Rich metadata for a file event.

FileOperation

A detected logical file system operation.

Attributes
duration_ms property
duration_ms: float

Total operation duration.

event_count property
event_count: int

Number of events in this operation.

Functions
get_timeline
get_timeline() -> list[tuple[float, FileEvent]]

Get events with relative timestamps (ms from start).

Source code in provide/foundation/file/operations/types.py
def get_timeline(self) -> list[tuple[float, FileEvent]]:
    """Get events with relative timestamps (ms from start)."""
    return [
        ((e.timestamp - self.start_time).total_seconds() * 1000, e)
        for e in sorted(self.events, key=lambda x: x.sequence)
    ]

Operation

A detected logical file system operation.

Attributes
duration_ms property
duration_ms: float

Total operation duration.

event_count property
event_count: int

Number of events in this operation.

Functions
get_timeline
get_timeline() -> list[tuple[float, FileEvent]]

Get events with relative timestamps (ms from start).

Source code in provide/foundation/file/operations/types.py
def get_timeline(self) -> list[tuple[float, FileEvent]]:
    """Get events with relative timestamps (ms from start)."""
    return [
        ((e.timestamp - self.start_time).total_seconds() * 1000, e)
        for e in sorted(self.events, key=lambda x: x.sequence)
    ]

OperationDetector

OperationDetector(
    config: DetectorConfig | None = None,
    on_operation_complete: Any = None,
    registry: Registry | None = None,
)

Detects and classifies file operations from events.

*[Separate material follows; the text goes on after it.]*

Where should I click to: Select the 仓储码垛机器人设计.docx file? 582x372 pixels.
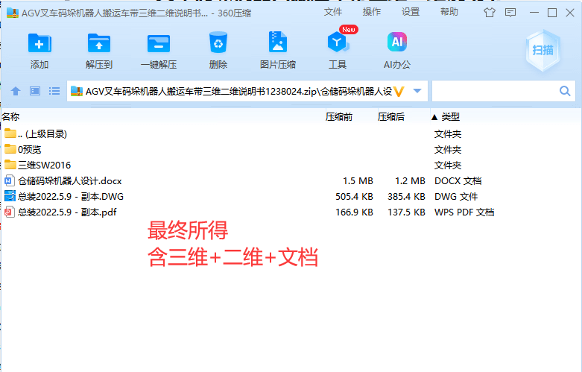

Initialize with optional configuration and callback.

Parameters:

Name Type Description Default
config DetectorConfig | None

Detector configuration

None
on_operation_complete Any

Callback function(operation: FileOperation) called when an operation is detected. Used for streaming mode.

None
registry Registry | None

Optional registry for detectors (defaults to global)

None
Source code in provide/foundation/file/operations/detectors/orchestrator.py
def __init__(
    self,
    config: DetectorConfig | None = None,
    on_operation_complete: Any = None,
    registry: Registry | None = None,
) -> None:
    """Initialize with optional configuration and callback.

    Args:
        config: Detector configuration
        on_operation_complete: Callback function(operation: FileOperation) called
                             when an operation is detected. Used for streaming mode.
        registry: Optional registry for detectors (defaults to global)
    """
    self.config = config or DetectorConfig()
    self.on_operation_complete = on_operation_complete
    self.registry = registry or get_detector_registry()
    self._pending_events: list[FileEvent] = []
    self._last_flush = datetime.now()

    # Create auto-flush handler for streaming mode
    self._auto_flush_handler = AutoFlushHandler(
        time_window_ms=self.config.time_window_ms,
        on_operation_complete=on_operation_complete,
        analyze_func=self._analyze_event_group,
    )
Functions
add_event
add_event(event: FileEvent) -> None

Add event with auto-flush and callback support.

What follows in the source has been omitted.